━━━ Study text

Now she is driven to convince other seniors to park their cars and ride city buses.
"I want to emphasize that I did it of my own volition, and I'd like to see other seniors think about it," Lynn said.
Lynn can catch the bus a block from her home, but getting to the Susi Q Senior Center on Third Street, where she spends most of her days, is inconvenient for her and out of the question for less-active seniors.
The closest stop when headed downtown is the bus depot on Broadway, about three blocks from the center. The closest stop leaving downtown is in front of Hobie Surf Shop on Forest Avenue, which is less than a quarter of a mile from the center.
"I think we must be the only senior center in Orange County that doesn't have public transportation to its door," Lynn said. "We need it, and the City Council needs to know we need it."
Lynn plans to attend a council meeting and make a pitch for the service.
"At this point, there are no plans to provide a bus stop there, but I have asked Public Works to take a look at it and see what the options are," City Manager John Pietig said. "I know there are routing concerns."
Susi Q Executive Director Nadia Babayi said Councilwoman Elizabeth Pearson is also aware of the complaint.
"[Pearson's] feeling is that the bus stop is close by and turning at Mermaid Street is difficult because it is so narrow," Babayi said. "But any public facility that serves the community — not just the seniors — should have public transportation service."
Programs at the center are restricted by the number of spaces in the garage.
"My life is the Susi Q," Lynn said. "Everything for us is over at 3 p.m."
Lynn is a spry senior, but come fall, the days are shorter and city buses don't run as often or as late.
Laguna Beach Seniors Inc. President Chris Quilter said the city has measured the need for the stop, but not enough people are speaking out.
"Skipper is doing the seniors a great favor," Quilter said. "To have a $20-million facility that does not have a bus stop seems to me to be shortsighted."
Giving up one's car is no easy decision, but it is better than having your license or keys taken away, he said.
"I hope I have the wisdom to do it," Quilter said. "But we need systems to make the transition less painful."
Among the considerations is active seniors' wish to be independent.
"Seniors don't want to be a burden," Quilter said. "My mother [the late Elizabeth Quilter, for whom the Susi Q is named] never wanted me to drive her."
More well-to-do seniors can hire a driver; the less affluent use Sally's Fund or other transportation services and taxis.
"But taxis don't like seniors because we are not big tippers," Quilter said.
On the upside, getting out from behind the wheel is a boost to the environment — always a plus in Laguna — and it reduces expenses by about $1,000 a year, he said.
"The subject is not exhausted," Quilter said. "You'll hear a lot more about it."

━━━━━━

◆ To do ◆
According to the article on bus service to the Susi Q Senior Center, how much does getting out from behind the wheel save in expenses each year?

━━━ Dataset extract

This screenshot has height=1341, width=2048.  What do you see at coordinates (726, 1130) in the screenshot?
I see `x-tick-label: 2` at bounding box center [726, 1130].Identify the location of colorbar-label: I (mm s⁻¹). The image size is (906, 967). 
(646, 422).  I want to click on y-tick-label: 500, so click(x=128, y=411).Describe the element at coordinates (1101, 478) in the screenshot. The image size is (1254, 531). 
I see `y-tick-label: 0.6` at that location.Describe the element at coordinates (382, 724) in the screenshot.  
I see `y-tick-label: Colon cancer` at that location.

━━━━━━

◆ Exercise response ◆
About $1,000 a year.